Leaders for the Town of Chevy Chase have spent about $214,000 so far on legal fees as part of their long-held opposition to the planned Purple Line route, but the town has no plans to file a lawsuit against the light-rail project, as a trail advocacy group did Tuesday.

Pat Burda, the town’s vice-mayor, said Wednesday that Chevy Chase could file a brief at some point in support of the lawsuit that was filed by the Friends of the Capital Crescent Trail and two town residents. However, she said no decision has been made on such a brief. The deadline for filing lawsuits is Thursday.

The town contributed $4,000 to the Friends of the Capital Crescent Trail in May for a fundraiser and $1,000 to update the group’s Web site, the town manager said. The council also approved up to $10,000 to help the advocacy group hire an American University professor to search Rock Creek Park in Montgomery County for two rare shrimp-like creatures. Burda said there’s been no decision on whether the town will help fund the trail group’s lawsuit.

The lawsuit alleges that four federal agencies violated federal environmental law and the Endangered Species Act by approving the Maryland Transit Administration’s Purple Line plans without ensuring that two rare crustaceans would be protected or avoided. The tiny Hay’s spring amphipod has been listed as a federally protected endangered species since 1982, and the Kenk’s amphipod is a candidate for federal listing.

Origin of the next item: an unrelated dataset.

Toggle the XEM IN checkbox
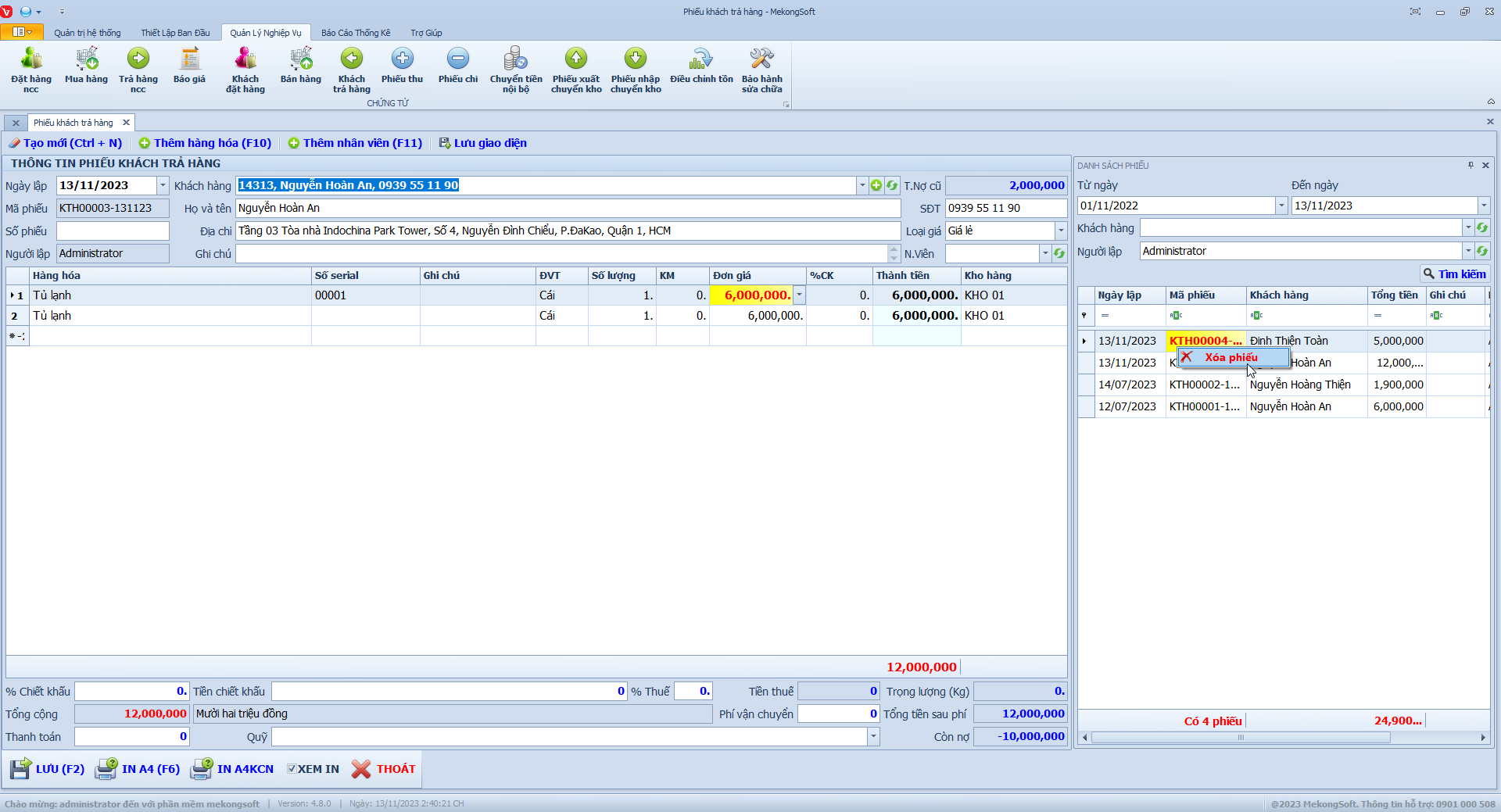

The Chevy Chase council voted in February to spend $29,000 monthly, or up to $350,000 total, to hire a Washington law firm as part of its Purple Line opposition. Three miles of the proposed Purple Line route would run along the trail, which borders the town. The entire 16-mile route would run between Bethesda and New Carrollton.

The town’s hiring of the firm Buchanan, Ingersoll and Rooney had drawn criticism from some Purple Line advocates because one of its lawyers working for the town is Robert L. Shuster, the brother of U.S. Rep Bill Shuster (R-Pa.), who chairs the House Transportation and Infrastructure Committee.

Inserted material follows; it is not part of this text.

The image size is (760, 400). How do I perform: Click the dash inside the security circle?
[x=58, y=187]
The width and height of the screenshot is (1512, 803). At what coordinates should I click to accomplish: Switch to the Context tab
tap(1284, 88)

Critics accused the affluent town of trying to buy political influence. Town officials have said that Shuster will not lobby his brother.

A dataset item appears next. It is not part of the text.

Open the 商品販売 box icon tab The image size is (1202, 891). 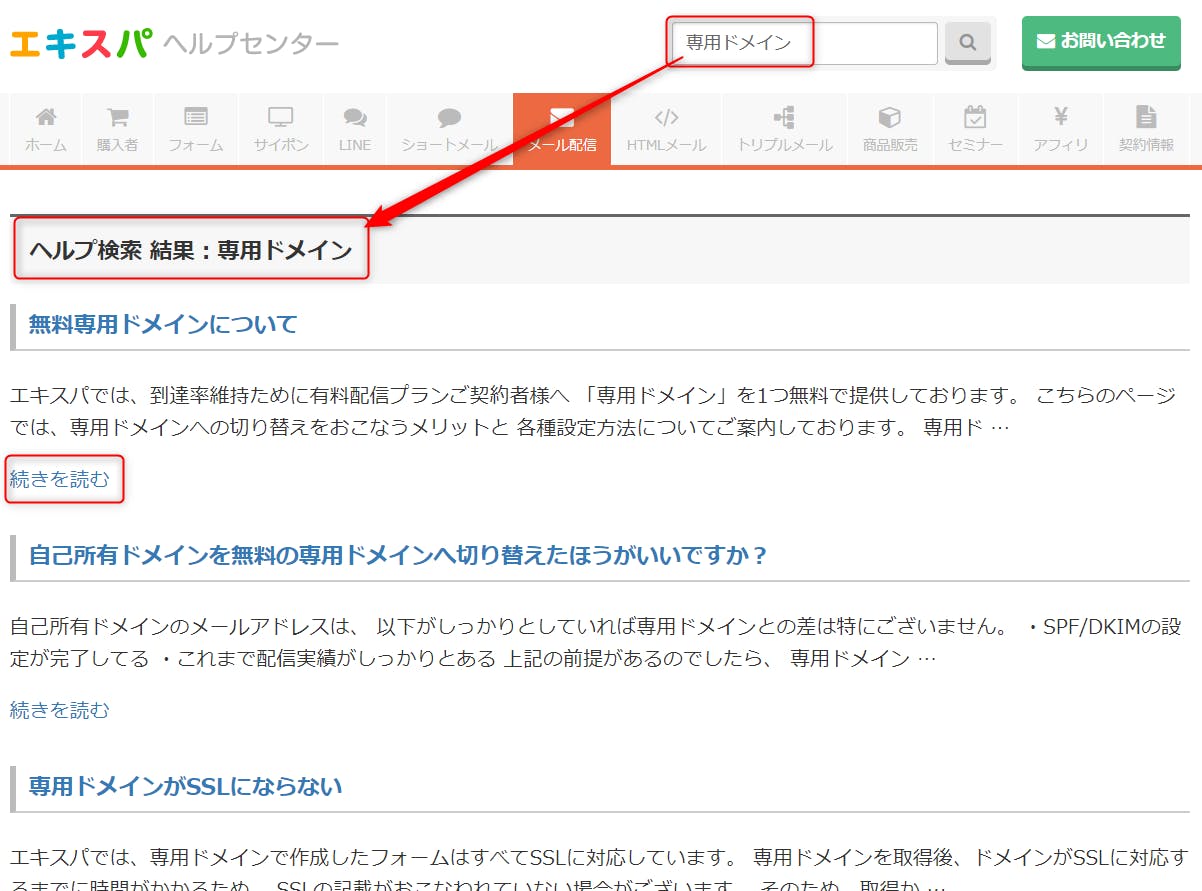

Ajay Bhatt, the trail advocacy group’s president, said the lawsuit is being funded through donations.

Bhatt said the lawsuit’s goal is to require the Maryland Transit Administration to avoid the wooded jogging and cycling trail. State plans now call for trains to run alongside a rebuilt trail, but trail advocates say doing so would destroy what they consider to be a linear urban park.

Bhatt said the state could spare the trail and the amphipods’ habitat by running trains in a tunnel between Bethesda and Silver Spring.

“They don’t have to come through here and take down the forest,” Bhatt said Wednesday.

Montgomery County bought the trail land, an abandoned freight rail line, in 1988 to preserve for what was then planned to be a one-track trolley line. State transit officials have said that tunneling is prohibitively expensive. The project, now estimated to cost $2.37 billion to build, is seeking $900 million in highly competitive federal funds.

The Hay’s spring amphipod has been spotted in the District’s portion of Rock Creek Park, about 4.5 miles downstream from where Purple Line trains would cross the park on a new bridge east of Jones Mill Road. The Kenk’s amphipod has been found in a spring near Coquelin Run, about a quarter-mile from the alignment through Chevy Chase.

The U.S. Fish and Wildlife Service, which is named in the legal complaint, has said neither creatures would be affected by a Purple Line. The Hay’s spring amphipod is too far away to be affected by the line or its construction, the agency has said, and the habitat for the Kenk’s amphipod is fed from different groundwater sources than those near the alignment.

How much impact the lawsuit will have on the project is hard to tell. Environmentally based lawsuits are common in large transportation construction projects. However, the Purple Line would be the state’s first public-private partnership on a major transportation project, and it’s moving along on an unusually fast schedule.

The state put the project out to bid in July. State officials have said they plan to award a 35-year contract this spring for a private team to design, build, operate, maintain and help finance the project. If the state secures $900 million in federal funding, construction could begin in mid-2015, officials have said.

Henry Kay, the state’s head of new transit project development, said he’s not concerned about the lawsuit.

“Based on the fact that we don’t think it will be successful, we don’t think it will have any impact on the project’s timing,” Kay said.

Many such lawsuits proceed until a judge rules whether they should be dismissed, before any trial. If the case isn’t decided before bulldozers are set to begin clearing trees, the plaintiffs could seek an injunction to delay construction until the lawsuit is resolved.